L’azione stragista commessa alla stazione di Bologna, secondo gli inquirenti, fu alimentata da un imponente flusso finanziario di matrice piduistica, di fronte al quale evaporano del tutto le tesi eversive dei cosiddetti spontaneisti armati dei Nar, che furono, invece sempre secondo la procura generale, meri strumenti esecutivi prezzolati di strategie altrui di più alto livello. Sia Valerio Fioravanti, che gli altri Nar, infatti, nel corso dei processi hanno sempre sostenuto il loro ruolo di spontaneisti nel commettere i crimini per i quali sono stati giudicati, rifiutando legami con la P2 e i servizi deviati, una sorta di ‘cani sciolti’. Ma per la Procura generale lo stesso Fioravanti potrebbe essere stato impiegato in un contesto di interessi strategici di ben altro livello rispetto al ruolo, meramente esecutivo di bassa manovalanza, da lui svolto nell’ambito della galassia terroristica di estrema destra dell’epoca.

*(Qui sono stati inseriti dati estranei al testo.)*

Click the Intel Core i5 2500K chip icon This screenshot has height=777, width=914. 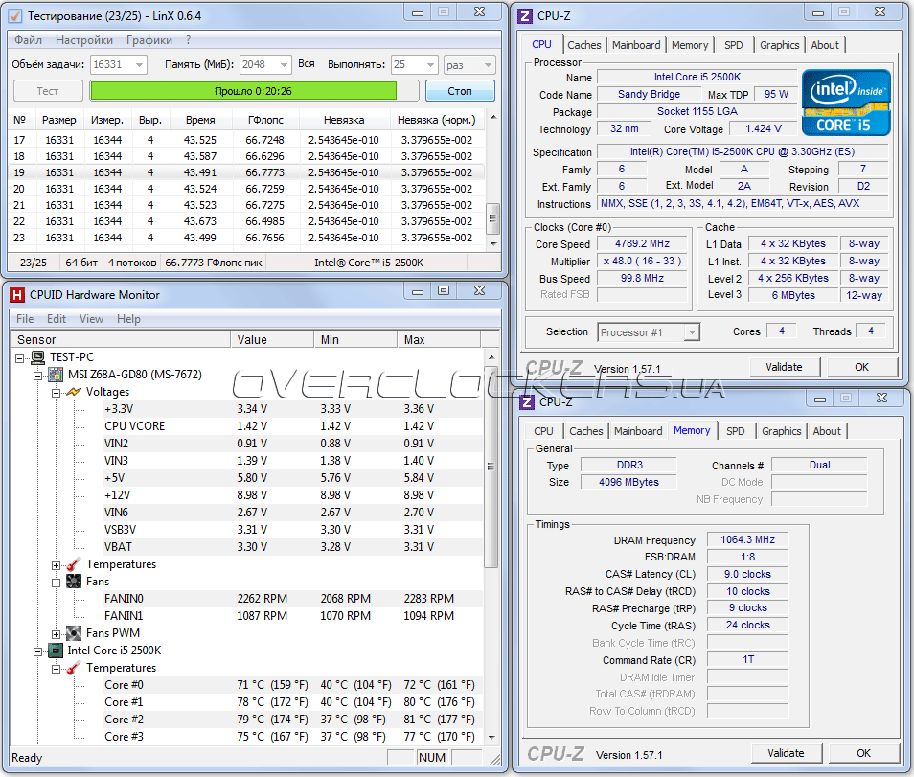(x=56, y=651)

Dalle nuove indagini “emerge con chiarezza una struttura di potere che ha utilizzato il terrorismo come variabile dei propri giochi politici. Quella parte di potere che non ha mai avuto in particolare considerazione la democrazia” dicono i difensori del collegio di parte civile nel processo sull’attentato del 2 agosto 1980, avvocati Andrea Speranzoni, Roberto Nasci, Alessandro Forti, Lisa Baravelli, Alessia Merluzzi e Antonella Micele. L’udienza preliminare “è un approdo non scontato, a cui si arriva dopo anni di impegno della Procura generale, dopo un’avocazione e un lavoro che il collegio di parte civile ha svolto per due anni ininterrottamente. È importante per i famigliari delle vittime e per la cittadinanza bolognese e della Repubblica italiana”.